------ Source document

I was told 16 years ago that the Social Security could not be counted on for people of my generation. I've made my retirement plans without calculating any contribution from SS. Anyone who did what I did, took a basic class in financial planning intended for non-professionals was told exactly the same thing.

The reasons for this are simple. The program is funded with current contributions, the surplus is spent on current budget items. A large group like the Baby Boomers cannot receive the kind of benefits that our parent's generation received, it's a mathematical impossibility the same way Ponzi schemes eventually run out of potential "investors". In order to have less money equal more money over time you have to employ the time value of money. The only way to do that is to employ capital in some venture that has some future return on capital above the inflation rate, you have to employ compounding. You can't do what the government does with SS, simply shift a dollar from one person to the next unless you have a population of tax payers which will grow exponentially consistently.

My generation didn't reproduce like our parent's generation. Unless something radically different occurs in our immigration policy or birth rates there will not be enough workers to fund the Boomer's retirement as promised. Increasing the already burdensome employment tax will not work and neither will borrowing to fund the shortfall. The only way out is to work our way out, to grow our way out.

The good news is as the government raises the retirement age and taxes SS benefits they will compel people of my generation to work longer than their parents did, thus they will pay into the system longer funding only those who pass a means test or are truly unable to work. This was the original intent of those who started SS. It was meant to be a program to help those seniors most desperately in need. It was never intended to be the widespread middle class retirement plan that it became in the 70s. FDR is rolling in his grave looking at what it became. His intention was never that people would look upon SS as a replacement for prudent old age saving or to displace family support of it's elder members. Unfortunately that is exactly what resulted.

------------
------ Given information

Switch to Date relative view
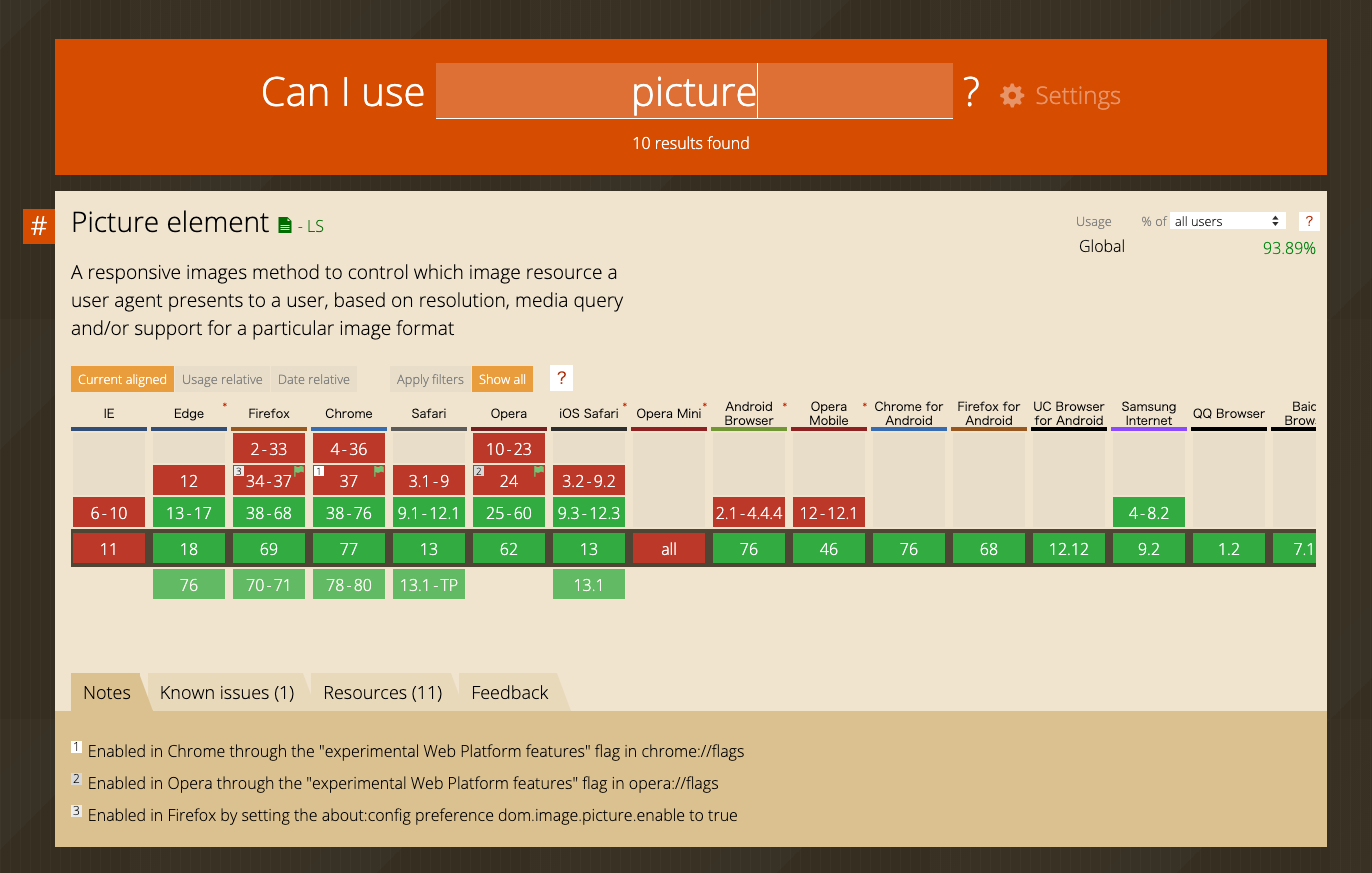This screenshot has height=873, width=1372. pos(314,379)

------------

◆ **Task instructions**:
(A) Update the Social Security text by giving everything from "The good news" down to "exactly what resulted." again, with "FDR" replaced by "Franklin D. Roosevelt".
(B) According to the Social Security text, why will there not be enough workers to fund the Boomers' retirement as promised?
(C) Rewrite the paragraph of the Social Security text that begins "My generation didn't reproduce" as a short bulleted list that keeps its main points.
The data can be set aside for this work.

◆ **Results for the exercise**:
(A)
The good news is as the government raises the retirement age and taxes SS benefits they will compel people of my generation to work longer than their parents did, thus they will pay into the system longer funding only those who pass a means test or are truly unable to work. This was the original intent of those who started SS. It was meant to be a program to help those seniors most desperately in need. It was never intended to be the widespread middle class retirement plan that it became in the 70s. Franklin D. Roosevelt is rolling in his grave looking at what it became. His intention was never that people would look upon SS as a replacement for prudent old age saving or to displace family support of it's elder members. Unfortunately that is exactly what resulted.

(B) The Boomer generation did not have as many children as their parents' generation did. Unless something radically different happens with immigration policy or birth rates, too few workers will be paying in.

(C)
- The Boomer generation did not reproduce like their parents' generation.
- Unless immigration policy or birth rates change radically, there will not be enough workers to fund the Boomers' retirement as promised.
- Raising the already burdensome employment tax will not solve the problem.
- Borrowing to cover the shortfall will not solve it either.
- The only way out is to work and grow out of it.